Jeśli jednak potrafimy jeździć i przeczuwamy co może nastąpić, to i takiego pieszego wyczujemy zwalniając przed przejściem lub całkowicie zatrzymując się w razie potrzeby i możliwości :D
Egzamin to zbiór niewiadomych, ale w 99% na egzaminie prezentujemy własną wiedzę i umiejętności wyszkolone, oraz te wymagające od nas spontanicznego podejmowania decyzji.
Teoria 74/74 13 listopada 2015 (piątek)
Praktyka 2 grudnia :D
VanDerVart
 
Posty: 78
Dołączył(a): sobota 14 listopada 2015, 00:46

Re: Problem ze zdaniem egzaminu praktycznego kat. B

Postprzez Hans123 » poniedziałek 28 grudnia 2015, 00:02

Zaufaj, że 90% procent to od egzaminatora zależy. "Polecam" w Elblągu trafić na Kruka i jechać na niedawno wybudowane ronda na Teatralnej. Tam nawet starzy weterani kierownicy się sypią. o tym rondzie nawet w telewizji było.
kat: B,C+E,D,T, Z,Y,X, F16
Hans123
 
Posty: 74
Dołączył(a): czwartek 05 listopada 2015, 20:15

Re: Problem ze zdaniem egzaminu praktycznego kat. B

Postprzez pasqudek » poniedziałek 28 grudnia 2015, 00:09

@VanDerVart: Poznac miasto? A pozniej po obcym miescie to problem lub delikwent bedzie musial brac instruktora (z nowego miasta).
Moj instruktor jezdzil ze mna po 3 sasiednich miastach.
pasqudek
 
Posty: 969
Dołączył(a): czwartek 15 stycznia 2015, 22:48

Re: Problem ze zdaniem egzaminu praktycznego kat. B

Postprzez Hans123 » poniedziałek 28 grudnia 2015, 00:50

@pasqudek: Chwalisz się czy żalisz?

I staraj się tak nie cwaniaczyć. Bo znam miejsca gdzie byś stękał, kwiczał i nie wiedział co robić.
kat: B,C+E,D,T, Z,Y,X, F16
Hans123
 
Posty: 74
Dołączył(a): czwartek 05 listopada 2015, 20:15

Re: Problem ze zdaniem egzaminu praktycznego kat. B

Postprzez Akane » poniedziałek 28 grudnia 2015, 12:59

W każdym mieście są pewnie miejsca, w których można zgłupieć. A i te "oblatane" też potrafią zaskoczyć, bo dwóch identycznych sytuacji na drodze ciężko się dopatrzeć (chyba, że miasto puste, jak w święta na przykład). Ja nie szarżuję, zanim się wybiorę w trasę do innego miasta, muszę się naprawdę obyć z jazdą (fakt, że samochód sobie przyprowadzałam z innej miejscowości i co przy tej pierwszej podróży przeżyłam, to moje ;P).

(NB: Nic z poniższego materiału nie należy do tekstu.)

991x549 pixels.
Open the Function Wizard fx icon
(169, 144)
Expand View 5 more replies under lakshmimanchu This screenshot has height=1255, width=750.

Czy zdanie praktyki zależy od egzaminatora aż w 90%? Nie sądzę. W kalkulacje nie będę się bawić, ale z moich doświadczeń (zdany za trzecim podejściem) wynika, że naprawdę niewiele trzeba, by oblać na własne życzenie. A stres na egzaminie naprawdę się przydaje, bo jak już pisałam - w codziennym życiu taki stres potrafi być większy. Brak tego człowieka obok, który ma dodatkową kontrolę, daje się odczuć. Jeżdżę raptem miesiąc, do luzu mi daleko. I mimo wszystko myślę, że to dobrze - lepiej być skupionym i świadomym braku obycia, niż przeświadczonym o własnej nieomylności "bo przecież ma się prawo jazdy w ręku".
Prawo jazdy kategorii B: od 07.12.2015
Avatar użytkownika
Akane
 
Posty: 135
Dołączył(a): piątek 27 listopada 2015, 20:00
Lokalizacja: Łódź

Re: Problem ze zdaniem egzaminu praktycznego kat. B

Postprzez Karolina1994 » poniedziałek 28 grudnia 2015, 13:50

pasqudek napisał(a):@VanDerVart: Poznac miasto? A pozniej po obcym miescie to problem lub delikwent bedzie musial brac instruktora (z nowego miasta).
Moj instruktor jezdzil ze mna po 3 sasiednich miastach.

To może od razu kursant niech z instruktorem jeździ po każdym większym mieście?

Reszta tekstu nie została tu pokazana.